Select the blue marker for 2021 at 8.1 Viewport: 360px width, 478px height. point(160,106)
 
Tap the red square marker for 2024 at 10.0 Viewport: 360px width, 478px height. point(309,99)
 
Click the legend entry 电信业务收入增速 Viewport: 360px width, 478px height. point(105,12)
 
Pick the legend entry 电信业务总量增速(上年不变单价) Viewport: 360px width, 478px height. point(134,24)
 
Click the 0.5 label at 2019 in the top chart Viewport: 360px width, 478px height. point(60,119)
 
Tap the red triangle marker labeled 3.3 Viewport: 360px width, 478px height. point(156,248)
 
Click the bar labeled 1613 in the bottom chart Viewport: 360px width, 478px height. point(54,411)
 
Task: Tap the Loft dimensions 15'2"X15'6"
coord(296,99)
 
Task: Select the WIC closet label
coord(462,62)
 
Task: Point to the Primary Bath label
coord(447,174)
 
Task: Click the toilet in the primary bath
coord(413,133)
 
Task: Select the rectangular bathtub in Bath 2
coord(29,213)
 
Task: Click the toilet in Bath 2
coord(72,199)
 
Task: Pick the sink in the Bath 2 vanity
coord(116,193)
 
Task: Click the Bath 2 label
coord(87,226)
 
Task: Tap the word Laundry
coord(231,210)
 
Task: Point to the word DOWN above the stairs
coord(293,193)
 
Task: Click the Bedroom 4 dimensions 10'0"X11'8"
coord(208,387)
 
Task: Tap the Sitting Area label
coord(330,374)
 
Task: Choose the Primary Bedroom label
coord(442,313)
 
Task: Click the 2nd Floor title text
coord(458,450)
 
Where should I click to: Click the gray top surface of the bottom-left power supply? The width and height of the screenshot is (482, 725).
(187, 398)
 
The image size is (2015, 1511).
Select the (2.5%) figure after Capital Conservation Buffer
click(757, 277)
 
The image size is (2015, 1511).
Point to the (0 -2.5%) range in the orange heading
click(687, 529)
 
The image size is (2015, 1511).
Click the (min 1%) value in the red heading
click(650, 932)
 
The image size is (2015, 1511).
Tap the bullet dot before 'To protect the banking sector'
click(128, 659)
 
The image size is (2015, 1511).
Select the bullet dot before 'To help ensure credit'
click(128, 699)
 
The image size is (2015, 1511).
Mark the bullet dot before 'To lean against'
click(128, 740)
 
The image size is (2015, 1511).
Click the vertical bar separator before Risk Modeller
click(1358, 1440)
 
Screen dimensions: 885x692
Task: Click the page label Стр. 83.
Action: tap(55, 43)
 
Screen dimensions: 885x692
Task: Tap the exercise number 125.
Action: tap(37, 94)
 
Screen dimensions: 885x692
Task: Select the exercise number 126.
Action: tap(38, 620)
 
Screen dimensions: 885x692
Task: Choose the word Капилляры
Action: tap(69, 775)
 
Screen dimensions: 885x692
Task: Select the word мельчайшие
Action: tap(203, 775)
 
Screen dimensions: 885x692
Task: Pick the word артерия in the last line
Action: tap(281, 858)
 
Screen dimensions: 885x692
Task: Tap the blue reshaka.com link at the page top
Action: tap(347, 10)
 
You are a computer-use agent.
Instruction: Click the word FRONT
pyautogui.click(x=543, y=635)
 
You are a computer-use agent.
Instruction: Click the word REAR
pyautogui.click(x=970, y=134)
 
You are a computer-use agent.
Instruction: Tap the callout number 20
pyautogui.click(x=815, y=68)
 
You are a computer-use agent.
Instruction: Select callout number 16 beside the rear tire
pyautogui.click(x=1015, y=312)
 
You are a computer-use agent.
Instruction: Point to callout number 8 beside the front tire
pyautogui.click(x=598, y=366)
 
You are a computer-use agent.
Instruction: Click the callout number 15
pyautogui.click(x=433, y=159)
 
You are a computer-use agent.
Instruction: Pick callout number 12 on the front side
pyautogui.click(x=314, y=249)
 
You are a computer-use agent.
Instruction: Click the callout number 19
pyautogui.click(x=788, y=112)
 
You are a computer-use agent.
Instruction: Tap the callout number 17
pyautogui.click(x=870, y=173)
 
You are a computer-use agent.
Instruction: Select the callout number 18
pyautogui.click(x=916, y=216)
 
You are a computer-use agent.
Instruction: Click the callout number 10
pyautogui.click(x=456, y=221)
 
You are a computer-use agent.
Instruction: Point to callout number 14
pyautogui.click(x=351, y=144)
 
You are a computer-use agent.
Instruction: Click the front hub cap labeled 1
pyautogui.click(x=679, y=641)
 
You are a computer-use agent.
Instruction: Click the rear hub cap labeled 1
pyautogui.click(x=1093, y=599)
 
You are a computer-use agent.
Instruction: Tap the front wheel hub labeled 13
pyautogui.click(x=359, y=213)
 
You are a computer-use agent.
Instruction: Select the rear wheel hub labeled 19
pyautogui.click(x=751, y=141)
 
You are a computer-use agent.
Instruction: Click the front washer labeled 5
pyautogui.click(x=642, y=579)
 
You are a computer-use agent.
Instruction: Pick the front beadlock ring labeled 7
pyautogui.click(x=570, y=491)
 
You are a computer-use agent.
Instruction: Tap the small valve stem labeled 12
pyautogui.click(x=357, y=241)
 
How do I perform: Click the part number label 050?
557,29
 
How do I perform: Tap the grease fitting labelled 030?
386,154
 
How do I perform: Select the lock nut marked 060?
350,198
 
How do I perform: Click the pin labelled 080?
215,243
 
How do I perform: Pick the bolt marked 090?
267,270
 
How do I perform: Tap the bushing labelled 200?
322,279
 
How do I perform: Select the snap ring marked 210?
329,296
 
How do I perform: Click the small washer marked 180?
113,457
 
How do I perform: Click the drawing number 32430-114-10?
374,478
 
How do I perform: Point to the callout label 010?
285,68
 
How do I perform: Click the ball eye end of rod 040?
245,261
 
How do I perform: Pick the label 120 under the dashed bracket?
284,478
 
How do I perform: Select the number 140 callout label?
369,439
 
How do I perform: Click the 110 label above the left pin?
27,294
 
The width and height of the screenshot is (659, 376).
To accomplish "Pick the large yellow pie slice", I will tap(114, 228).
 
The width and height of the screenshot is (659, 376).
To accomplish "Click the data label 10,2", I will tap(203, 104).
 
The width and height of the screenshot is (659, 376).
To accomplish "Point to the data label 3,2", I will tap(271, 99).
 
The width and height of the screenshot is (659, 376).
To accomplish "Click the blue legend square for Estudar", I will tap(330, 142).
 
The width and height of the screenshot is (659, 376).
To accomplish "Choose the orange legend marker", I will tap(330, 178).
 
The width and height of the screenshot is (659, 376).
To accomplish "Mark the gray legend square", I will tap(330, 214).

^^^^^^^^^^^^^^^^

→ **Given exercise**: Put the listing above into a numbered list, one entry per line, and leave out the blank lines.

→ **The result**:
1. Select the blue marker for 2021 at 8.1 Viewport: 360px width, 478px height. point(160,106)
2. Tap the red square marker for 2024 at 10.0 Viewport: 360px width, 478px height. point(309,99)
3. Click the legend entry 电信业务收入增速 Viewport: 360px width, 478px height. point(105,12)
4. Pick the legend entry 电信业务总量增速(上年不变单价) Viewport: 360px width, 478px height. point(134,24)
5. Click the 0.5 label at 2019 in the top chart Viewport: 360px width, 478px height. point(60,119)
6. Tap the red triangle marker labeled 3.3 Viewport: 360px width, 478px height. point(156,248)
7. Click the bar labeled 1613 in the bottom chart Viewport: 360px width, 478px height. point(54,411)
8. Task: Tap the Loft dimensions 15'2"X15'6"
9. coord(296,99)
10. Task: Select the WIC closet label
11. coord(462,62)
12. Task: Point to the Primary Bath label
13. coord(447,174)
14. Task: Click the toilet in the primary bath
15. coord(413,133)
16. Task: Select the rectangular bathtub in Bath 2
17. coord(29,213)
18. Task: Click the toilet in Bath 2
19. coord(72,199)
20. Task: Pick the sink in the Bath 2 vanity
21. coord(116,193)
22. Task: Click the Bath 2 label
23. coord(87,226)
24. Task: Tap the word Laundry
25. coord(231,210)
26. Task: Point to the word DOWN above the stairs
27. coord(293,193)
28. Task: Click the Bedroom 4 dimensions 10'0"X11'8"
29. coord(208,387)
30. Task: Tap the Sitting Area label
31. coord(330,374)
32. Task: Choose the Primary Bedroom label
33. coord(442,313)
34. Task: Click the 2nd Floor title text
35. coord(458,450)
36. Where should I click to: Click the gray top surface of the bottom-left power supply? The width and height of the screenshot is (482, 725).
37. (187, 398)
38. The image size is (2015, 1511).
39. Select the (2.5%) figure after Capital Conservation Buffer
40. click(757, 277)
41. The image size is (2015, 1511).
42. Point to the (0 -2.5%) range in the orange heading
43. click(687, 529)
44. The image size is (2015, 1511).
45. Click the (min 1%) value in the red heading
46. click(650, 932)
47. The image size is (2015, 1511).
48. Tap the bullet dot before 'To protect the banking sector'
49. click(128, 659)
50. The image size is (2015, 1511).
51. Select the bullet dot before 'To help ensure credit'
52. click(128, 699)
53. The image size is (2015, 1511).
54. Mark the bullet dot before 'To lean against'
55. click(128, 740)
56. The image size is (2015, 1511).
57. Click the vertical bar separator before Risk Modeller
58. click(1358, 1440)
59. Screen dimensions: 885x692
60. Task: Click the page label Стр. 83.
61. Action: tap(55, 43)
62. Screen dimensions: 885x692
63. Task: Tap the exercise number 125.
64. Action: tap(37, 94)
65. Screen dimensions: 885x692
66. Task: Select the exercise number 126.
67. Action: tap(38, 620)
68. Screen dimensions: 885x692
69. Task: Choose the word Капилляры
70. Action: tap(69, 775)
71. Screen dimensions: 885x692
72. Task: Select the word мельчайшие
73. Action: tap(203, 775)
74. Screen dimensions: 885x692
75. Task: Pick the word артерия in the last line
76. Action: tap(281, 858)
77. Screen dimensions: 885x692
78. Task: Tap the blue reshaka.com link at the page top
79. Action: tap(347, 10)
80. You are a computer-use agent.
81. Instruction: Click the word FRONT
82. pyautogui.click(x=543, y=635)
83. You are a computer-use agent.
84. Instruction: Click the word REAR
85. pyautogui.click(x=970, y=134)
86. You are a computer-use agent.
87. Instruction: Tap the callout number 20
88. pyautogui.click(x=815, y=68)
89. You are a computer-use agent.
90. Instruction: Select callout number 16 beside the rear tire
91. pyautogui.click(x=1015, y=312)
92. You are a computer-use agent.
93. Instruction: Point to callout number 8 beside the front tire
94. pyautogui.click(x=598, y=366)
95. You are a computer-use agent.
96. Instruction: Click the callout number 15
97. pyautogui.click(x=433, y=159)
98. You are a computer-use agent.
99. Instruction: Pick callout number 12 on the front side
100. pyautogui.click(x=314, y=249)
101. You are a computer-use agent.
102. Instruction: Click the callout number 19
103. pyautogui.click(x=788, y=112)
104. You are a computer-use agent.
105. Instruction: Tap the callout number 17
106. pyautogui.click(x=870, y=173)
107. You are a computer-use agent.
108. Instruction: Select the callout number 18
109. pyautogui.click(x=916, y=216)
110. You are a computer-use agent.
111. Instruction: Click the callout number 10
112. pyautogui.click(x=456, y=221)
113. You are a computer-use agent.
114. Instruction: Point to callout number 14
115. pyautogui.click(x=351, y=144)
116. You are a computer-use agent.
117. Instruction: Click the front hub cap labeled 1
118. pyautogui.click(x=679, y=641)
119. You are a computer-use agent.
120. Instruction: Click the rear hub cap labeled 1
121. pyautogui.click(x=1093, y=599)
122. You are a computer-use agent.
123. Instruction: Tap the front wheel hub labeled 13
124. pyautogui.click(x=359, y=213)
125. You are a computer-use agent.
126. Instruction: Select the rear wheel hub labeled 19
127. pyautogui.click(x=751, y=141)
128. You are a computer-use agent.
129. Instruction: Click the front washer labeled 5
130. pyautogui.click(x=642, y=579)
131. You are a computer-use agent.
132. Instruction: Pick the front beadlock ring labeled 7
133. pyautogui.click(x=570, y=491)
134. You are a computer-use agent.
135. Instruction: Tap the small valve stem labeled 12
136. pyautogui.click(x=357, y=241)
137. How do I perform: Click the part number label 050?
138. 557,29
139. How do I perform: Tap the grease fitting labelled 030?
140. 386,154
141. How do I perform: Select the lock nut marked 060?
142. 350,198
143. How do I perform: Click the pin labelled 080?
144. 215,243
145. How do I perform: Pick the bolt marked 090?
146. 267,270
147. How do I perform: Tap the bushing labelled 200?
148. 322,279
149. How do I perform: Select the snap ring marked 210?
150. 329,296
151. How do I perform: Click the small washer marked 180?
152. 113,457
153. How do I perform: Click the drawing number 32430-114-10?
154. 374,478
155. How do I perform: Point to the callout label 010?
156. 285,68
157. How do I perform: Click the ball eye end of rod 040?
158. 245,261
159. How do I perform: Pick the label 120 under the dashed bracket?
160. 284,478
161. How do I perform: Select the number 140 callout label?
162. 369,439
163. How do I perform: Click the 110 label above the left pin?
164. 27,294
165. The width and height of the screenshot is (659, 376).
166. To accomplish "Pick the large yellow pie slice", I will tap(114, 228).
167. The width and height of the screenshot is (659, 376).
168. To accomplish "Click the data label 10,2", I will tap(203, 104).
169. The width and height of the screenshot is (659, 376).
170. To accomplish "Point to the data label 3,2", I will tap(271, 99).
171. The width and height of the screenshot is (659, 376).
172. To accomplish "Click the blue legend square for Estudar", I will tap(330, 142).
173. The width and height of the screenshot is (659, 376).
174. To accomplish "Choose the orange legend marker", I will tap(330, 178).
175. The width and height of the screenshot is (659, 376).
176. To accomplish "Mark the gray legend square", I will tap(330, 214).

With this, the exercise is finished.